We used a measure of subjective value based on revealed preferences that allowed us to assign a value estimate to each option across all decision contexts. Subjective value was estimated using the frequency of choosing the risky, delayed, and social options (outlier options) in each of the nine possible conditions in each session. For each context (risk, delay, social), we fit a line to the day’s preference points – one for each level of the non-standard option (low, medium, high risk; short, medium, long delay; small, medium, large juice). In a previous study (McCoy et al., 2003), we gave monkeys (one of whom is also used in this study) choices between different amounts of juice to determine the relationship between reward size and choice frequency. We then used that data to convert choice frequencies to equivalent juice values to model subjective value in the current study (cf. Hayden et al., 2007). For example, a 75% preference for the risky option over the safe one would be equivalent to the frequency with which monkeys choose 220 μL over 200 μL of juice rewarded deterministically. We examined the relationship between our estimate of subjective value and firing rate following delivery of the reward for each neuron, within each context. Figure 3 shows these relationships for a single neuron. In this example cell, firing rate was positively correlated with subjective value in the risk context, but was negatively correlated with subjective value in the social context.

Overall, during the post-reward epoch the population of CGp neurons was biased toward a positive relationship between firing rates and subjective value in the risk context [M = 0.066, t(70) = 3.5, p < 0.001, Figure 5A], biased toward a negative relationship between firing rates and subjective value in the social context [M = −0.064, t(70) = −3.67, p < 0.001, Figure 5C], and trended toward a negative relationship between firing rates and subjective value in the delay context [t(70) = −1.64, p = 0.10, Figure 5B]. This sign inversion is contradictory to the hypothesis of subjective value encoding. We also examined the relationship between firing rates and subjective value across all three decision contexts by incorporating all types of trials into our model. When all trials from all contexts and levels were included, there was no relationship between subjective value and firing rate across the population [t(70) = −1.10, p > 0.2, Figure 5D]. We next examined whether these correlation coefficient distributions were not just different from zero, but also from each other. As expected, the risk and delay correlation coefficient distributions were significantly different from each other [t(70) = 3.72, p = 0.0006] as were the risk and social correlation coefficient distributions [t(70) = 5.13, p < 0.00001], however, the social and delay correlation coefficient distributions were not significantly different from each other [t(70) = 1.46, p = 0.15]. If these neurons were encoding subjective value, we would have expected little difference across conditions.
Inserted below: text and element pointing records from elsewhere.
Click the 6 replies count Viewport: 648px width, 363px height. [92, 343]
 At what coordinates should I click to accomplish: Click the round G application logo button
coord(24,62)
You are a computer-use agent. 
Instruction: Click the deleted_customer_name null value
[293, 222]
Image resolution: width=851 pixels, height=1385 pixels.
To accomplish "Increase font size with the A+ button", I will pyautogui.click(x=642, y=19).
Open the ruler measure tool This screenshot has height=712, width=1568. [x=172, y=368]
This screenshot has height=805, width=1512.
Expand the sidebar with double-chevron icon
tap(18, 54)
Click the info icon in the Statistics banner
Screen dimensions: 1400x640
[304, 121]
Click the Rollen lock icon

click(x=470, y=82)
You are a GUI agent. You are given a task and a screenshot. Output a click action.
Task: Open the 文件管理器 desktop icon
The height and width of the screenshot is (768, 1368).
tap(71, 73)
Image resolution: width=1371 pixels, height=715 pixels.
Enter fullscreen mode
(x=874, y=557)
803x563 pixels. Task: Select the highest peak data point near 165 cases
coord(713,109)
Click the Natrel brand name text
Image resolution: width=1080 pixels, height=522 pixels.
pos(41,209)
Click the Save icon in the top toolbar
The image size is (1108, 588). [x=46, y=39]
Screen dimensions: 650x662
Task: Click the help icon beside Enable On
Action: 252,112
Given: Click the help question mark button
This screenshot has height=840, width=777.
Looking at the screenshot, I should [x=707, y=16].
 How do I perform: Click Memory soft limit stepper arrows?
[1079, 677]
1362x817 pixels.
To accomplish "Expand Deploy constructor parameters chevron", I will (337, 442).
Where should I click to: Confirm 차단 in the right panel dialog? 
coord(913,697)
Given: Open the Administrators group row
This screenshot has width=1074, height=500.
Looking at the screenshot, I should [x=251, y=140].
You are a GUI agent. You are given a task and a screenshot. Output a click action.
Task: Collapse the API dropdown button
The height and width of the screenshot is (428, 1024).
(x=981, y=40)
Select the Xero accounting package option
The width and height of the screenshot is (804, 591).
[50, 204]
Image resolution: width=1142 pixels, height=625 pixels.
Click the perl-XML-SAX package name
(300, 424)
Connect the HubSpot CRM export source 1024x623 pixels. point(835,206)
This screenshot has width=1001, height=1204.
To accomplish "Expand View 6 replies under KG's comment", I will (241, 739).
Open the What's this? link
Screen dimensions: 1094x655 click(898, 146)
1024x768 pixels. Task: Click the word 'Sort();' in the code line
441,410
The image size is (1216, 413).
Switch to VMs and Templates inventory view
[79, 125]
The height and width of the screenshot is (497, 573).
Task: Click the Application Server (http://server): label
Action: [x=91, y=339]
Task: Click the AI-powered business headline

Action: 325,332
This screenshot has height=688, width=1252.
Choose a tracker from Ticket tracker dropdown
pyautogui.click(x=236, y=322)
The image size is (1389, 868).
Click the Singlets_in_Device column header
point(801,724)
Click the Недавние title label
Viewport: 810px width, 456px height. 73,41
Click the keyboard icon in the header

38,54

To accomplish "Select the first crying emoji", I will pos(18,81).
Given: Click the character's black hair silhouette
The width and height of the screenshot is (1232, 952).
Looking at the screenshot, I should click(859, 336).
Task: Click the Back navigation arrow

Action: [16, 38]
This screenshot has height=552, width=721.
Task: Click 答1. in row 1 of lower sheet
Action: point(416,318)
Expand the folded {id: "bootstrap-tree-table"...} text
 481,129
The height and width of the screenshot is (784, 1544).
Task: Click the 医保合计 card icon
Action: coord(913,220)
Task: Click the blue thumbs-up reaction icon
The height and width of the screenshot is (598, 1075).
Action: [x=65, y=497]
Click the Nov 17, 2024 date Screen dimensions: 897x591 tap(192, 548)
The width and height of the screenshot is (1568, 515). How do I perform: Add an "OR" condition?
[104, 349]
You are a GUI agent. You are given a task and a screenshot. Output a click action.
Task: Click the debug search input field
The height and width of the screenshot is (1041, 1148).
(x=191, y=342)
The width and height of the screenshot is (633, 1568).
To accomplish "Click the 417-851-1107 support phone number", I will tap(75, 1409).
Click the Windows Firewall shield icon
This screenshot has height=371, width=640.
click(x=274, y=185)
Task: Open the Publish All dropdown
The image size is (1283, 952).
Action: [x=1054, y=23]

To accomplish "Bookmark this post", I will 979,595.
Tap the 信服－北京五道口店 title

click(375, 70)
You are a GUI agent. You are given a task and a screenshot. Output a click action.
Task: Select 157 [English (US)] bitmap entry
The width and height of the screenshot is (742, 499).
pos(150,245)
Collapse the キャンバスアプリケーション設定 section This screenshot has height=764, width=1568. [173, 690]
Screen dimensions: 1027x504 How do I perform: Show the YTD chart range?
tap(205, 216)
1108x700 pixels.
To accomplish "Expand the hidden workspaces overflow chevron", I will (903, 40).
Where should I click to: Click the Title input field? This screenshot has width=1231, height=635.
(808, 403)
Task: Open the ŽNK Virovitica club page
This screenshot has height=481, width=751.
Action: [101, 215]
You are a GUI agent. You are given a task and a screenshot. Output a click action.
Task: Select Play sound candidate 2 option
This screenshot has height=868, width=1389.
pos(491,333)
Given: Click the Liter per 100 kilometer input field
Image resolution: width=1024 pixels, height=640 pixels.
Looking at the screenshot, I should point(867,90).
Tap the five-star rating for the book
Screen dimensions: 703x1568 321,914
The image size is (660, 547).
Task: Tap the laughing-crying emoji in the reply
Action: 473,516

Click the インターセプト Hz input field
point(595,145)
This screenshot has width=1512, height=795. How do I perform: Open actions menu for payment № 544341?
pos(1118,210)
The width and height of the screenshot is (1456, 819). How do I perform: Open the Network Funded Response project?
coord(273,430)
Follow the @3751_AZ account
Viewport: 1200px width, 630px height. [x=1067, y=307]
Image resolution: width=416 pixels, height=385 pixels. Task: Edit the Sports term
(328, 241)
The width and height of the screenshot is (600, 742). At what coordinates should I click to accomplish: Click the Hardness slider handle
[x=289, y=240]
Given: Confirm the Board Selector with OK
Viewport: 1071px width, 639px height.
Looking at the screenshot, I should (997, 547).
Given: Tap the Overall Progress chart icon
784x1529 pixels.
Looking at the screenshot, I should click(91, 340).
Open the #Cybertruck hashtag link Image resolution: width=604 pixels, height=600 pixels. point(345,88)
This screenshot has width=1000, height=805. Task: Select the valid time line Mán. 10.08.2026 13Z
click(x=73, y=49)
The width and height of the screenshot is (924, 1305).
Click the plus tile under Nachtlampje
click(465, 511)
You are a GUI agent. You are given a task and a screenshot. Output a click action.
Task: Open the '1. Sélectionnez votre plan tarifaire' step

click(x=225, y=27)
Given that CGp neurons show a weak bias for contralateral choices, we repeated these analyses using the original model for trials that only included contraversive saccades and found the same effects. We found qualitatively similar results to those reported for all saccades, but with significant (negative) encoding in the delay context: Risk, t(60) = 2.13, p = 0.04; Delay, t(61) = −2.04, p = 0.046; Social, t(61) = −2.5, p = 0.01.

FIGURE 5

Figure 5. The CGp population does not encode value independent of context. Histogram of correlation coefficients for subjective value (see Materials and Methods) for the: (A) Risk context. (B) Delay context (C) Social valuation context. (D) All contexts combined.

In addition to this method, we recalculated our data using an alternative method, in case the particular model of value we chose biased our data against the subjective value hypothesis. Thus, we estimated subjective value using an alternative approach and found highly similar results. We examined whether firing rates matched daily choice frequencies, without any additional transformations. Under this model, both the standard and non-standard options could attain different relative values across different contexts and levels, simply based on different preference levels. Results, however, were similar to other model. In the post-reward epoch, we observed a significant correlation between subjective value and firing rate in the risk context [t(70) = 2.86, p = 0.006], a negative correlation in the social context [t(70) = −3.37, p = 0.001], and a non-significant negative correlation in the delay context [t(70) = −0.83, p = 0.40].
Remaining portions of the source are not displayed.